### Exercise instructions
**A)** Decide whether each statement agrees with the physician arrest article, answering yes or no and quoting the article's deciding words: (i) Dr. Rector once served as Medical Unit Chief of ARTC in East Harlem; (ii) if convicted, Dr. Rector faces up to ten years in prison; (iii) the Medicaid program paid the pharmacies over $2,200 for the dispensed medications.
**B)** Substitute "Medical Director" for "Medical Unit Chief" in the passage of the physician arrest article starting with "Manhattan Drug Rehab" and going on through "years in prison.".
**C)** Pick up the physician arrest article after its final sentence and continue it.

### Reading text
Segment Open

Manhattan Drug Rehab Physician Arrested For Prescription Abuse

Attorney General Spitzer today announced that a Washington Heights physician, formerly affiliated with one of the city's largest drug rehabilitation programs, has been arrested for writing nearly 100 fraudulent prescriptions for highly addictive painkillers, and then using them himself.

Dr. Joel Rector, who once served as the Medical Unit Chief of the Addiction Research and Treatment Center (ARTC) in East Harlem, will be arraigned today in Manhattan Criminal Court and charged with Grand Larceny in the Fourth Degree and Offering a False Instrument for Filing in the First Degree. If convicted, he faces up to four years in prison.

According to prosecutors, Dr. Rector wrote prescriptions for ARTC patients and other Medicaid recipients. Then instead of giving the prescriptions to his patients, Dr. Rector filled them himself at various Manhattan pharmacies under the pretense that the patients were too sick to pick up their medication and that he would deliver the drugs to them. From December 1996 to September 1998, it is alleged that Dr. Rector filled 96 prescriptions for such controlled drugs as Vicodin ES and Percocet. As a result, the Medicaid program paid the pharmacies over $2,200 for having dispensed the medications.

Segment Closed

Collected data entries:
Segment Open

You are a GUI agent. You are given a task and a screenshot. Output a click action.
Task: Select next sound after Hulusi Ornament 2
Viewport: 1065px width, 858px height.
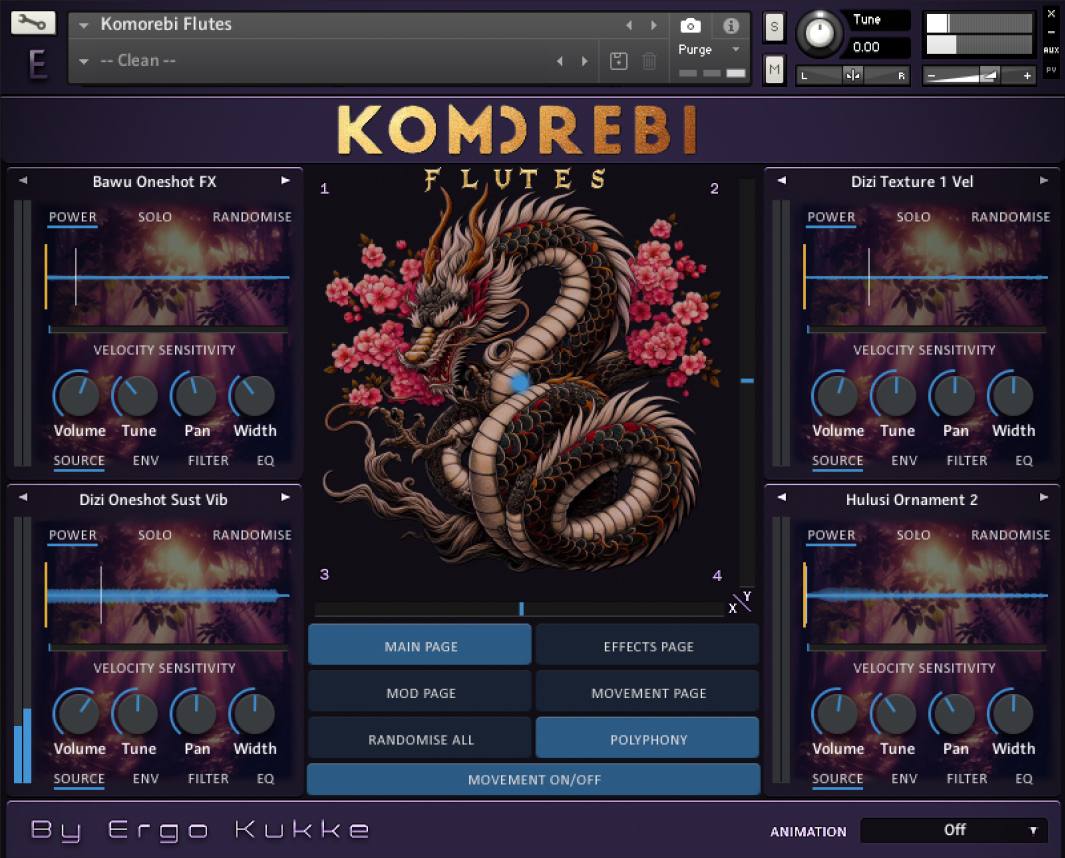tap(1043, 498)
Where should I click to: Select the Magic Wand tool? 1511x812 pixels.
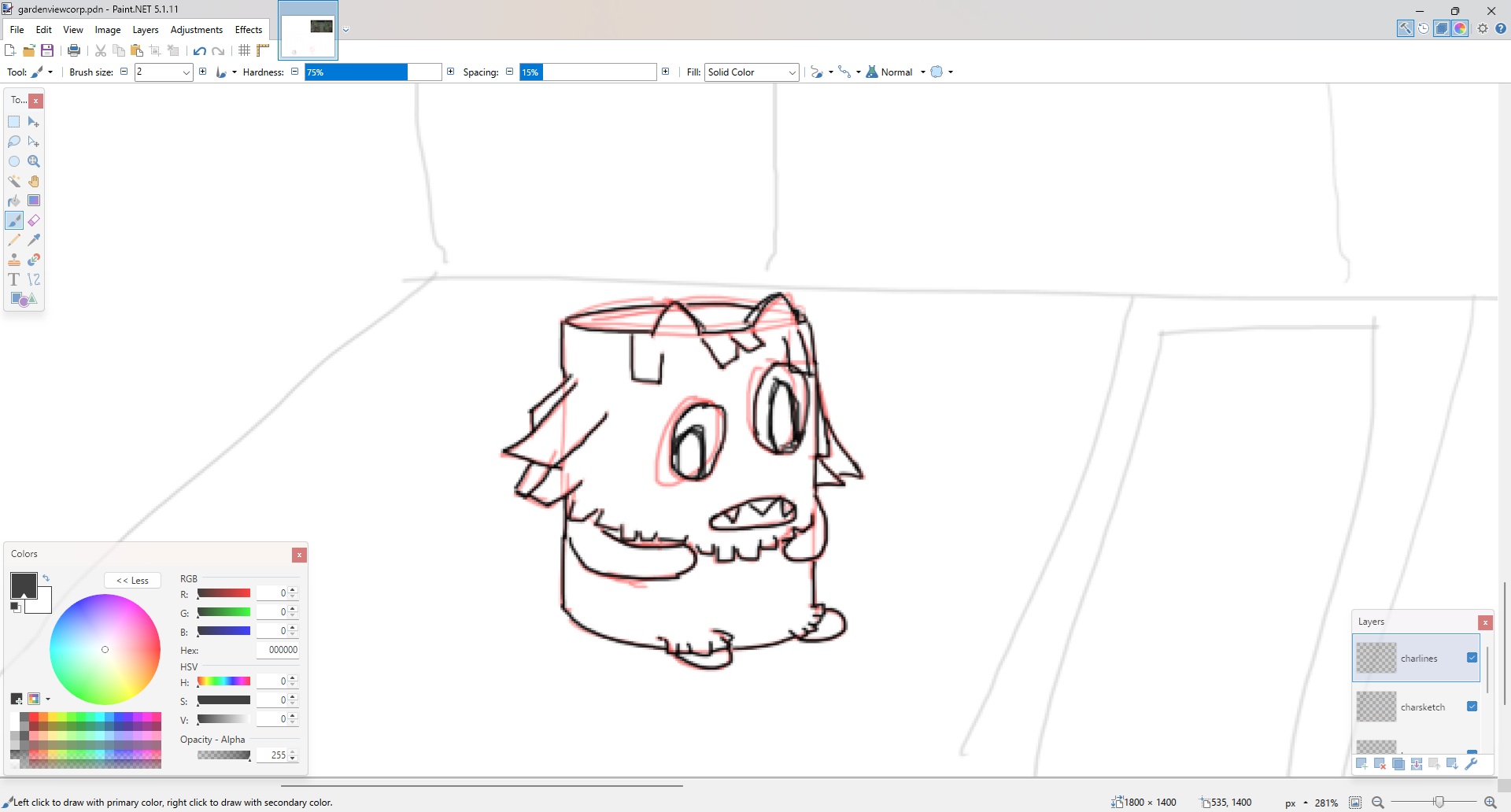coord(14,181)
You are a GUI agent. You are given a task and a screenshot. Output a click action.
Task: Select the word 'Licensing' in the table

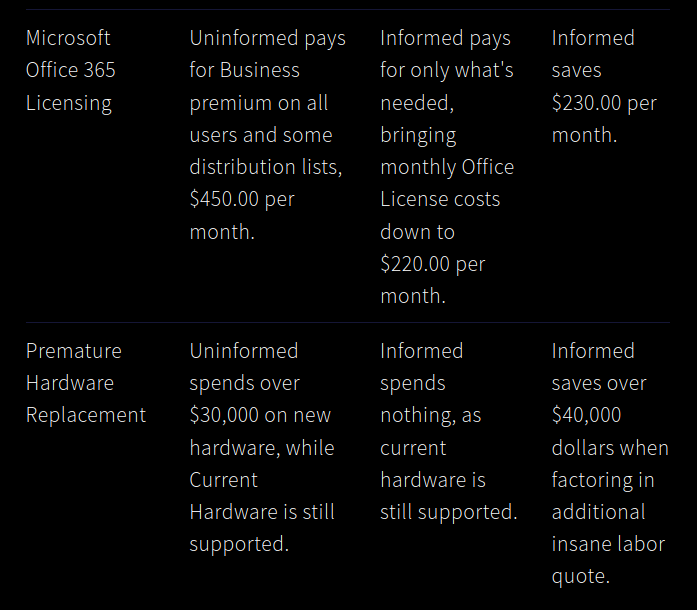pyautogui.click(x=68, y=103)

Segment Closed

### Outputs by task
**A)**
(i) Yes: "who once served as the Medical Unit Chief of the Addiction Research and Treatment Center (ARTC) in East Harlem"
(ii) No: "If convicted, he faces up to four years in prison."
(iii) Yes: "the Medicaid program paid the pharmacies over $2,200 for having dispensed the medications"

**B)**
Manhattan Drug Rehab Physician Arrested For Prescription Abuse

Attorney General Spitzer today announced that a Washington Heights physician, formerly affiliated with one of the city's largest drug rehabilitation programs, has been arrested for writing nearly 100 fraudulent prescriptions for highly addictive painkillers, and then using them himself.

Dr. Joel Rector, who once served as the Medical Director of the Addiction Research and Treatment Center (ARTC) in East Harlem, will be arraigned today in Manhattan Criminal Court and charged with Grand Larceny in the Fourth Degree and Offering a False Instrument for Filing in the First Degree. If convicted, he faces up to four years in prison.

**C)**
Spitzer said, "The authority to write prescriptions is a powerful tool, one entrusted to physicians to protect the health and safety of their patients. In this case, the defendant not only abused that privilege but also had taxpayers footing the bill for his own addiction. My Medicaid Fraud Control Unit will continue to aggressively ferret out such criminal activity."

Spitzer thanked the State Health Department's Office of Professional Medical Conduct for referring the matter to his office.

Dr. Rector, 43, lives at 545 Edgecomb Avenue in Manhattan. He was employed at ARTC, located at 2195 Third Avenue, also in Manhattan, from June 1997 to June 1998.

The case is being prosecuted by Special Assistant Attorney Cassandra Bethel, of the New York City Regional Office of Attorney General Spitzer's Medicaid Fraud Control Unit. All cases are handled under the direct supervision of Deputy Attorney General Jos? Maldonado.

The charges against Dr. Rector are accusations, and the defendant is presumed innocent until proven guilty.